The first line of each test case will have the maximum number of cells that can be painted red.

The second line will have two integers $$$a$$$, $$$b$$$ and a single character $$$c$$$ denoting the starting configuration, where:

• $$$a$$$ ($$$1 \le a \le n$$$) represents the row number of the starting location.
• $$$b$$$ ($$$1 \le b \le m$$$) represents the column number of the starting location.
• $$$c$$$ represents the initial orientation of the cube. If $$$c$$$ is '-', that means that the blue sides are on the left and right side. If $$$c$$$ is '|', that means that the blue sides are on the top and bottom.
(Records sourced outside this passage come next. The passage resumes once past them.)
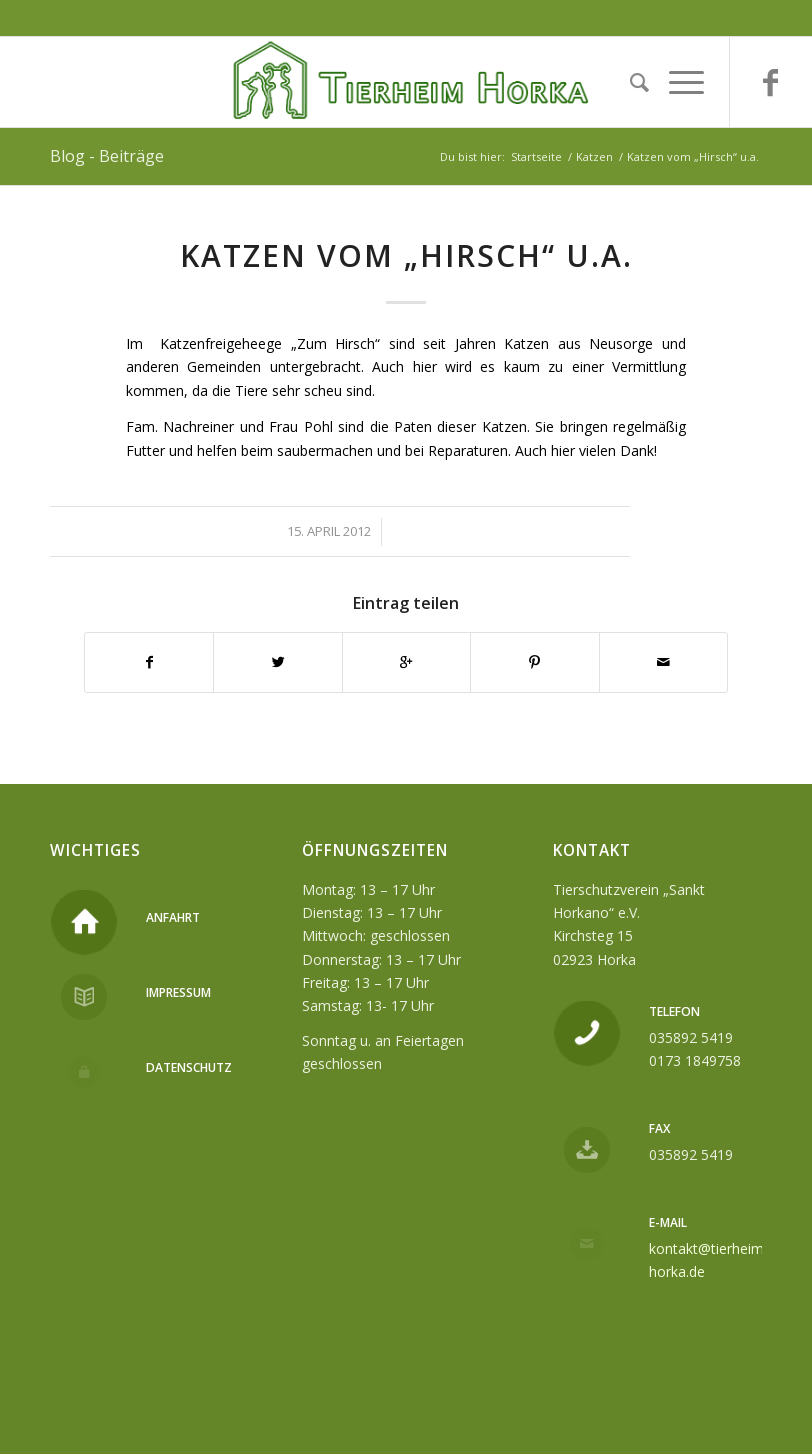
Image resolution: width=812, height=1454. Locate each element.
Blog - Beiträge (107, 156)
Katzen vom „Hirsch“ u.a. (406, 255)
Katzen (594, 156)
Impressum (178, 992)
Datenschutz (189, 1067)
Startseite (536, 156)
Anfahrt (173, 917)
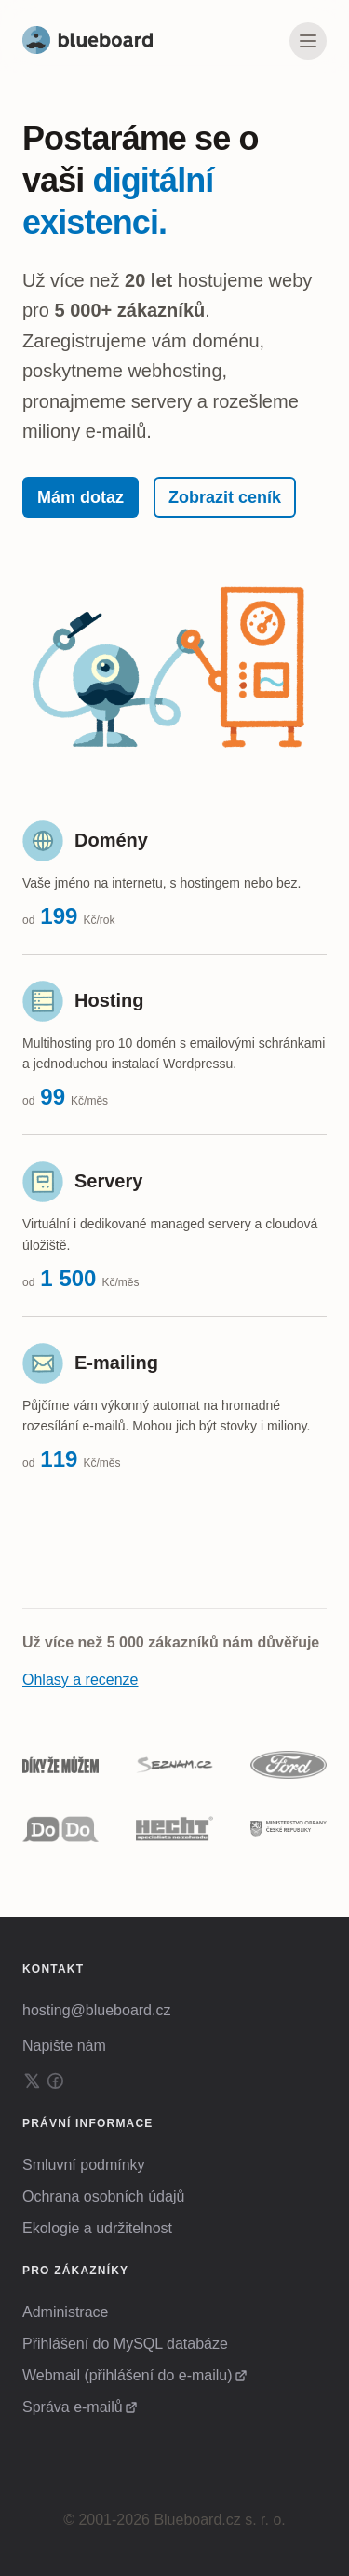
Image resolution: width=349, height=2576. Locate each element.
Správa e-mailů (72, 2407)
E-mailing (116, 1362)
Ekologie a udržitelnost (97, 2228)
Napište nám (64, 2046)
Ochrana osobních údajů (103, 2196)
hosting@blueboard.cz (96, 2010)
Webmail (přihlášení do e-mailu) (127, 2375)
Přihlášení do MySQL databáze (125, 2344)
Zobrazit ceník (224, 497)
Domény (111, 840)
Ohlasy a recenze (80, 1680)
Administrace (65, 2312)
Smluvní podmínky (83, 2165)
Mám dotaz (80, 497)
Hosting (108, 1000)
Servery (108, 1181)
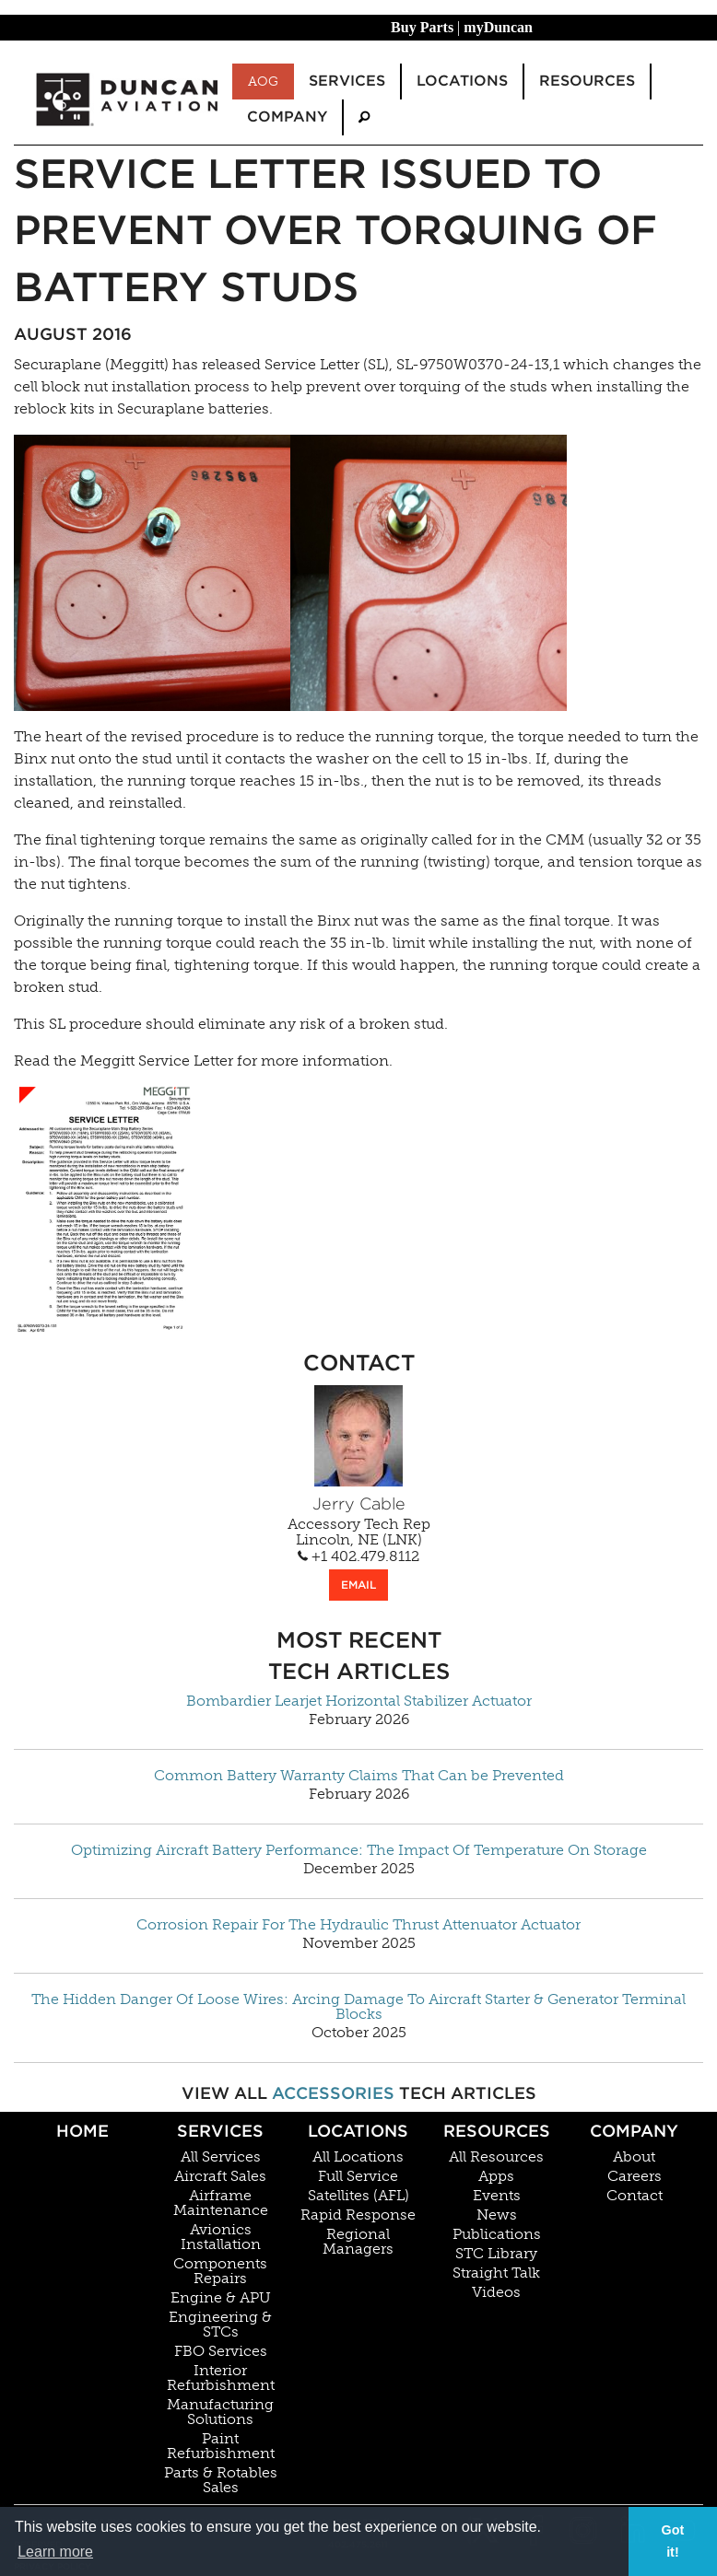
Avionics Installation (221, 2237)
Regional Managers (358, 2241)
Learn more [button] (55, 2551)
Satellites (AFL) (358, 2195)
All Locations (358, 2157)
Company (634, 2130)
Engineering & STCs (220, 2324)
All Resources (496, 2157)
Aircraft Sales (220, 2176)
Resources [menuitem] (587, 80)
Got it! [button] (673, 2541)
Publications (497, 2234)
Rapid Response (358, 2215)
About (634, 2157)
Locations (358, 2130)
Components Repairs (220, 2271)
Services (220, 2130)
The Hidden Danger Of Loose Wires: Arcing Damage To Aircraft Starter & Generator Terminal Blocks (358, 2007)
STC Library (496, 2253)
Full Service (358, 2176)
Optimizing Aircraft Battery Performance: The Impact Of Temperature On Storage (359, 1850)
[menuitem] (364, 117)
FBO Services (220, 2351)
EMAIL (358, 1584)
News (496, 2215)
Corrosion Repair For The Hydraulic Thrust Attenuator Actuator (358, 1924)
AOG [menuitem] (263, 81)
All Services (221, 2157)
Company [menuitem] (287, 116)
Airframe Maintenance (220, 2203)
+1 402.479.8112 (358, 1556)
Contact (634, 2195)
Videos (496, 2292)
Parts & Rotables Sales (220, 2480)
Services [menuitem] (347, 80)
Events (497, 2195)
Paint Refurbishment (221, 2446)
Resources (496, 2130)
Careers (634, 2176)
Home (82, 2130)
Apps (496, 2176)
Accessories (333, 2093)
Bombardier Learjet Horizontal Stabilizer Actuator (359, 1701)
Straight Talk (496, 2273)
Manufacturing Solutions (220, 2412)
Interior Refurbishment (221, 2378)
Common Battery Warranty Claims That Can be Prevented (359, 1775)
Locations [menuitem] (462, 80)
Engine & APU (220, 2297)
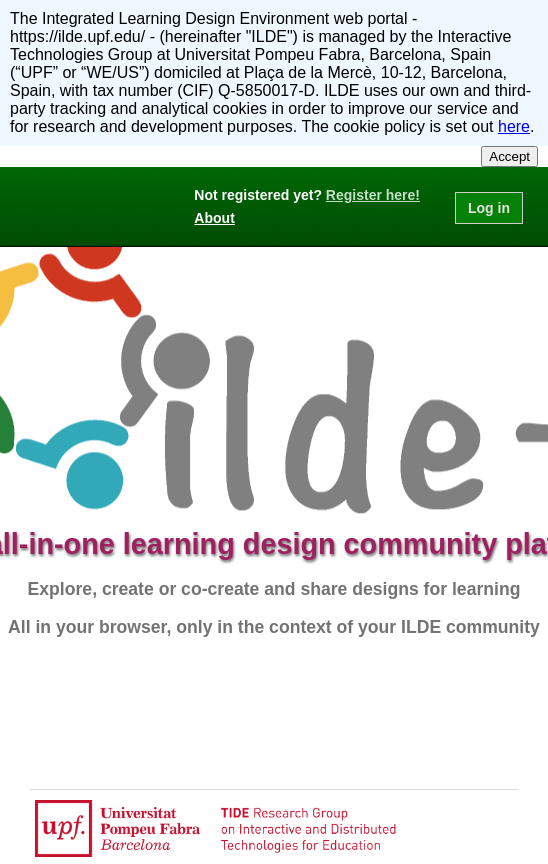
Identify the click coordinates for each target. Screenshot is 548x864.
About (214, 218)
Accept (509, 156)
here (514, 126)
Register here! (373, 195)
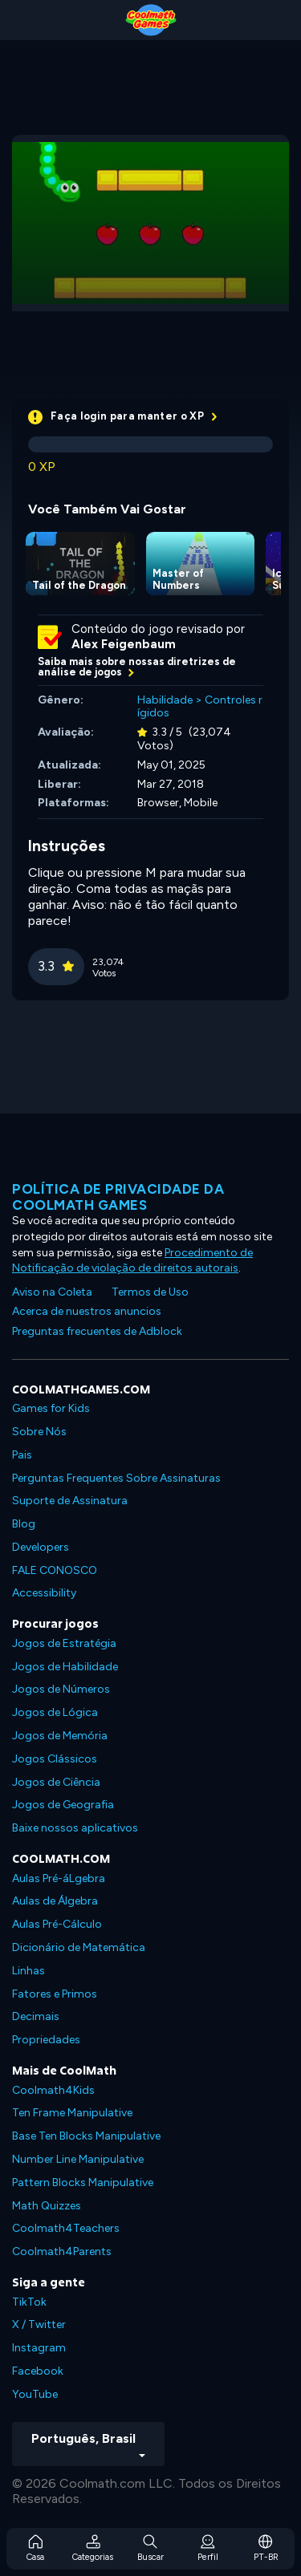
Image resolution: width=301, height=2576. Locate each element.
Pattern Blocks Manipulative (82, 2182)
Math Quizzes (46, 2206)
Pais (22, 1455)
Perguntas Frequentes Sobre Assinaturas (116, 1478)
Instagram (39, 2348)
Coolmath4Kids (53, 2090)
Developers (40, 1547)
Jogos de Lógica (55, 1712)
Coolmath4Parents (62, 2251)
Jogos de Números (61, 1689)
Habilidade (165, 700)
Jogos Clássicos (54, 1759)
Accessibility (44, 1593)
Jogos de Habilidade (65, 1666)
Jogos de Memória (60, 1735)
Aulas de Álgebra (55, 1901)
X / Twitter (39, 2324)
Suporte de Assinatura (70, 1500)
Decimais (35, 2016)
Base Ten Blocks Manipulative (86, 2136)
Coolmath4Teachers (66, 2228)
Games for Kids (51, 1408)
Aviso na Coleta (52, 1292)
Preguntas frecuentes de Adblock (97, 1331)
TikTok (29, 2302)
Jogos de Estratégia (64, 1643)
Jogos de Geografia (63, 1804)
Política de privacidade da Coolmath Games (118, 1197)
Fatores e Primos (54, 1994)
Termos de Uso (150, 1292)
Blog (23, 1524)
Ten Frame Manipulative (72, 2113)
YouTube (35, 2394)
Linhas (28, 1971)
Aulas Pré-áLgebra (58, 1878)
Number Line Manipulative (78, 2159)
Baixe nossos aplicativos (75, 1828)
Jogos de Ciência (56, 1782)
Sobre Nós (39, 1431)
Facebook (37, 2371)
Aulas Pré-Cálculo (57, 1924)
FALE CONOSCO (54, 1570)
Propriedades (46, 2040)
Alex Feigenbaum (123, 644)
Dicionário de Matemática (78, 1947)
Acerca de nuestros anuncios (86, 1311)
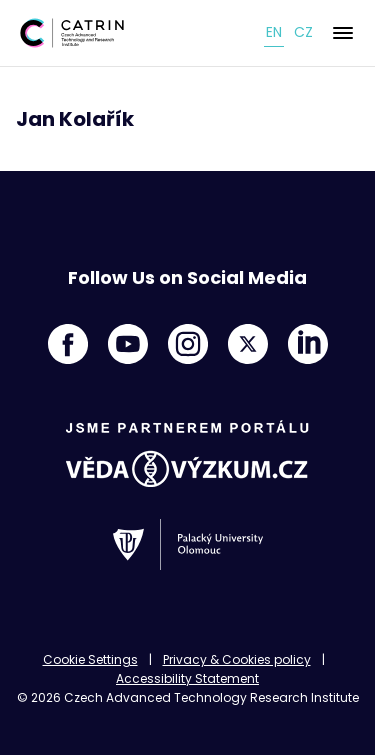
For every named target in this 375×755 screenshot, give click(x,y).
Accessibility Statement (187, 678)
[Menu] (343, 33)
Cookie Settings (90, 659)
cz (303, 32)
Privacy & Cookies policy (237, 659)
If $$$c$$$ is '+', that means one of the blue sides is currently touching the cake and the other is facing upwards. Note that the starting location of the brush will be colored according to the side that is touching the cake as well.

The third line will have an integer $$$q$$$ ($$$0 \le q \le 25000$$$) denoting the number of rolls your solution performs. It is guaranteed that a sequence of operations of at most $$$25000$$$ exists to color the cake optimally.

The fourth line will contain a string of length $$$q$$$. Each character of the string is either $$$L$$$, $$$R$$$, $$$D$$$, or $$$U$$$, indicating that at that step, the cube rolled left, right, down, or up respectively.

Note that you do not need to minimize $$$q$$$. If there are multiple valid solutions, print any of them.